[Pixel coordinate grounding data]
***

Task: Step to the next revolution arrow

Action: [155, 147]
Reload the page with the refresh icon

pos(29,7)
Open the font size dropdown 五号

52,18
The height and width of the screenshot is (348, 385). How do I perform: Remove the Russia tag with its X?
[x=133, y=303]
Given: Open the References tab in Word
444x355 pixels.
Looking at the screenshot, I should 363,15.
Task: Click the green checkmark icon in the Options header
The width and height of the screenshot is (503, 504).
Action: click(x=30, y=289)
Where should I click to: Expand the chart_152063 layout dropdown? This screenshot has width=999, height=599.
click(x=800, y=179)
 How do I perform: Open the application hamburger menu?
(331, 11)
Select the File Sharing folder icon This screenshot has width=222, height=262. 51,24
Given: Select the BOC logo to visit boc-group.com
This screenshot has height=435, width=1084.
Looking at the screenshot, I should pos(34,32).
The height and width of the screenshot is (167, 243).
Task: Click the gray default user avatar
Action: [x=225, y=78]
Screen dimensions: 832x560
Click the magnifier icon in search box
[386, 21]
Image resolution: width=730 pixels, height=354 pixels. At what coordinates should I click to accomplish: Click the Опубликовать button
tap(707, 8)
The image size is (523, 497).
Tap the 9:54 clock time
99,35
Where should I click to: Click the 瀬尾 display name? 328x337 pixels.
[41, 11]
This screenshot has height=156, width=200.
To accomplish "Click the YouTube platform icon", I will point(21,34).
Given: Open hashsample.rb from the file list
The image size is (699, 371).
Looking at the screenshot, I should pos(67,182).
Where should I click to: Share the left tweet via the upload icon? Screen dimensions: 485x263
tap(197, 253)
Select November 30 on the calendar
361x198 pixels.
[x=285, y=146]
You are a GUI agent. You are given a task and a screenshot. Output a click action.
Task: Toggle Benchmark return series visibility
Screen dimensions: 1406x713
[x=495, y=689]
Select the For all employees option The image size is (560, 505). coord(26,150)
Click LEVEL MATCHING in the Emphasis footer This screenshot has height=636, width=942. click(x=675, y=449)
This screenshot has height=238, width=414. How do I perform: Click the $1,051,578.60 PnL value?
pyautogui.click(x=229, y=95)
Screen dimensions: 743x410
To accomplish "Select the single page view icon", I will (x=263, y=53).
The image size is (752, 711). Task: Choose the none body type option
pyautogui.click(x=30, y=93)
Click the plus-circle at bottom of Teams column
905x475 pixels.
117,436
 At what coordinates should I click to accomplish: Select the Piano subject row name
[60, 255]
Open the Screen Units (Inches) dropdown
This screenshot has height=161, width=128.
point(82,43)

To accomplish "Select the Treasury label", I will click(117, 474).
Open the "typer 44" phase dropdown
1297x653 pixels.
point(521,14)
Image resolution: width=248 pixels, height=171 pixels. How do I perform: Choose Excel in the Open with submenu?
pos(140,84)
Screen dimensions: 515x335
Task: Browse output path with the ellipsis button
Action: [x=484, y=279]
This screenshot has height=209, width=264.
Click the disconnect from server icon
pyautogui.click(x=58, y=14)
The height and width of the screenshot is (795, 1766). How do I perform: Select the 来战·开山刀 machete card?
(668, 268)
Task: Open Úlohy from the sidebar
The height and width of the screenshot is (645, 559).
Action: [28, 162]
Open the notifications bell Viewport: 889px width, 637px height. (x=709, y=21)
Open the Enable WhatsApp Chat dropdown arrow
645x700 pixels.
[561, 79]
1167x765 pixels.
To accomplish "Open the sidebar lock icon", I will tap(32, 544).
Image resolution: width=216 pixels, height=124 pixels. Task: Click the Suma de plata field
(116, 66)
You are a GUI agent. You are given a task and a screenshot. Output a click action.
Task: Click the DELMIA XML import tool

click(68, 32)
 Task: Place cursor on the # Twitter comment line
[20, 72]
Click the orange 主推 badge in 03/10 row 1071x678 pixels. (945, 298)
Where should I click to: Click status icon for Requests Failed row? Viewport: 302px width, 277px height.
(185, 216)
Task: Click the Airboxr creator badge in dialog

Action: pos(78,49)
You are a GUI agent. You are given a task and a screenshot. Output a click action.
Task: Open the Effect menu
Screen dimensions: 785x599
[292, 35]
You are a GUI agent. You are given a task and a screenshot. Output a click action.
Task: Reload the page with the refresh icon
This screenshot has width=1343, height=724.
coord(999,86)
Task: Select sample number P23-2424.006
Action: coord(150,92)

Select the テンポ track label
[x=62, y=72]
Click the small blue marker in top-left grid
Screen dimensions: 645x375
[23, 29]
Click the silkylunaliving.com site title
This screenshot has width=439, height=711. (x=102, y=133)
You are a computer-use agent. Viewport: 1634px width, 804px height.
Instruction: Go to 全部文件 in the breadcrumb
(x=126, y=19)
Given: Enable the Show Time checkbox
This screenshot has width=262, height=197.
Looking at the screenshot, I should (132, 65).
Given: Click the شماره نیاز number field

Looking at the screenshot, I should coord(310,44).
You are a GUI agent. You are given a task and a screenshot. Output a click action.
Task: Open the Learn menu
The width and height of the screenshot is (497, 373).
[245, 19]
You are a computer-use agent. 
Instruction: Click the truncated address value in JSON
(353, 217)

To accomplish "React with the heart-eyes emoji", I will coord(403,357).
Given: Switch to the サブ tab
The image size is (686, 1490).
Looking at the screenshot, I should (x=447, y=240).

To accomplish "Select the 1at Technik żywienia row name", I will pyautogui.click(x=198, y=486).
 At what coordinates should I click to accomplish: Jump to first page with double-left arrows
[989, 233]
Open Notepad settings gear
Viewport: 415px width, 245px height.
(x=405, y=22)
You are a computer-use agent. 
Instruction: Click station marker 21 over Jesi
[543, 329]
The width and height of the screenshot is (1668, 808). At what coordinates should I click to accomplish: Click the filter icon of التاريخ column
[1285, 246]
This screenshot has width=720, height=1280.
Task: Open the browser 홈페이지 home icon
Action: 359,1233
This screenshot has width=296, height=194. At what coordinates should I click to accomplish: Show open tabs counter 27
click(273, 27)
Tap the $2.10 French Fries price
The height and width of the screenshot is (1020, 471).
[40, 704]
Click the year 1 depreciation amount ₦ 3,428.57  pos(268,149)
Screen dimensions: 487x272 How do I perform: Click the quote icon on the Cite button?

***

**Your task**. Find the word "sidebar" in the entries above and gather every line that holds it.

**Final answer**.
Task: Open Úlohy from the sidebar
To accomplish "Open the sidebar lock icon", I will tap(32, 544).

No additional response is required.